BARCELONA

El caos beneficia a Koeman

Pese a un inicio decepcionante, la ausencia de presidente le garantiza su continuidad hasta febrero. La intención de varios precandidatos es que acabe la temporada.

Ahora mismo la continuidad de Ronald Koeman no se discute porque no hay un presidente que pueda tomar decisiones. Al técnico holandés le ha venido a las mil maravillas la dimisión en bloque de Josep Maria Bartomeu y el resto de la junta, tras la amenaza real de un voto de censura, para asegurarle el puesto al menos hasta el 25 de enero como mínimo. Y es que el presidente de la Junta Gestora, Carles Tusquets, pese a su afán de protagonismo, no puede dar ‘boleto’ al entrenador y habrá que esperar a la llegada del nuevo presidente, quien será el encargado de tomar las primeras decisiones.

En principio, la intención de todos los precandidatos es que Ronald Koeman ha de seguir al menos hasta el próximo 30 de junio del 2021, aunque algunos ya han manifestado claramente sus matices, como por ejemplo Víctor Font, que vendría con la figura de Xavi Hernández como manager y máximo responsable del área deportiva.

En todo caso, ahora mismo parece claro que el futuro del técnico holandés se presenta con negros nubarrones en el horizonte. Tras sus primeros 16 partidos oficiales al frente del Barcelona, sus números no pueden ser más decepcionantes: noveno en LaLiga, a doce puntos del líder, el Atlético de Madrid, y segundo en la liguilla de la Champions, superado en casa ante la Juventus (0-3) en la última jornada.

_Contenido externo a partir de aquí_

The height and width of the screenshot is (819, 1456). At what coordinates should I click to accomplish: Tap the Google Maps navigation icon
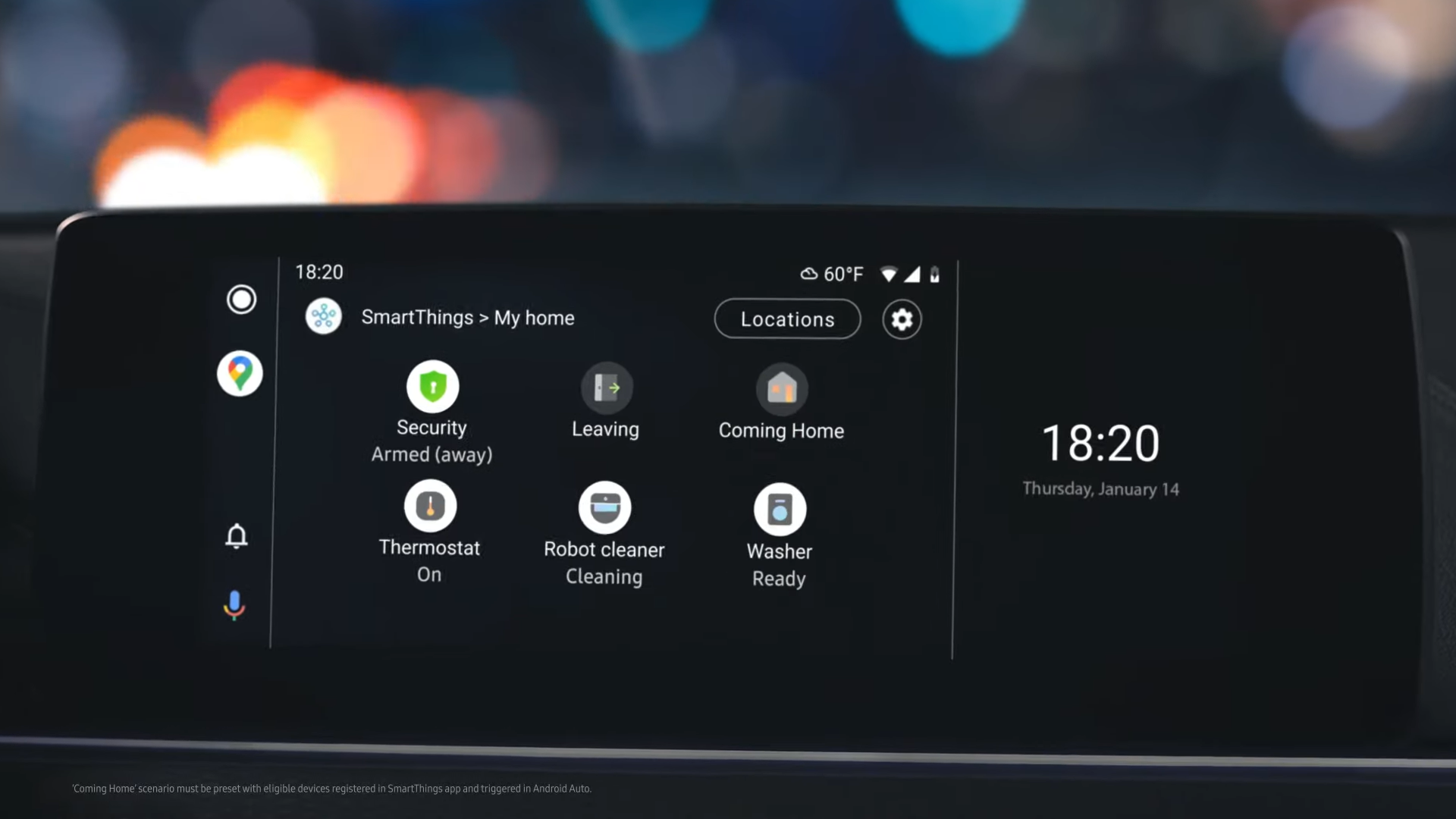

Hacía 33 años que el Barcelona no arrojaba un balance tan negativo en LaLiga en las primeras diez jornadas -hay que remontarse a la campaña 1987/88 cuando Terry Venables fue destituido en la cuarta jornada tras sumar una victoria y tres derrotas, sustituyéndole Luis Aragonés, que lo máximo que pudo hacer es dejar al equipo en la sexta plaza- y catorce para ver al equipo acabando la fase de grupos de la Champions como segundo. La última vez fue en la campaña 2006/07, con Rijkaard en el banquillo.

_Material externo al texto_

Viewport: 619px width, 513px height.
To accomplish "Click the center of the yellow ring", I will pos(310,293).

Además, equipos como el Atlético de Madrid de Simeone, que nunca había ganado al Barcelona en LaLiga -esta temporada vencieron 1-0 en el Wanda Metropolitano-, o la Juventus, que con su goleada logró romper una racha de 38 partidos consecutivos invicto en el Camp Nou en la Champions, enseñaron sin compasión todas las vergüenzas de este Barça.

Pero no sólo los números desmerecen el trabajo de Koeman al frente del equipo sino que, según adelantó la SER, hay jugadores que ya han empezado a mostrar su disconformidad con el 4-2-3-1 como apuesta única en el campo. Estas primeras voces descontentas se agrandan cuando en el vestuario empiezan a aparecer las primeras grietas, con un Antoine Griezmann acusando al equipo de falta de actitud y de esfuerzo tras la derrota ante la Juventus.

En una situación normal, Koeman estaría en el alambre, con un ultimátum de cara al partido del domingo ante el Levante en LaLiga. Sin embargo, la nefasta gestión de Josep María Bartomeu y la alevosía de Tusquets a la hora de alargar las votaciones hasta el máximo tiempo permitido por los Estatutos, dejan al club al borde del abismo, con un futuro demoledor, tanto deportiva como ecónomicamente.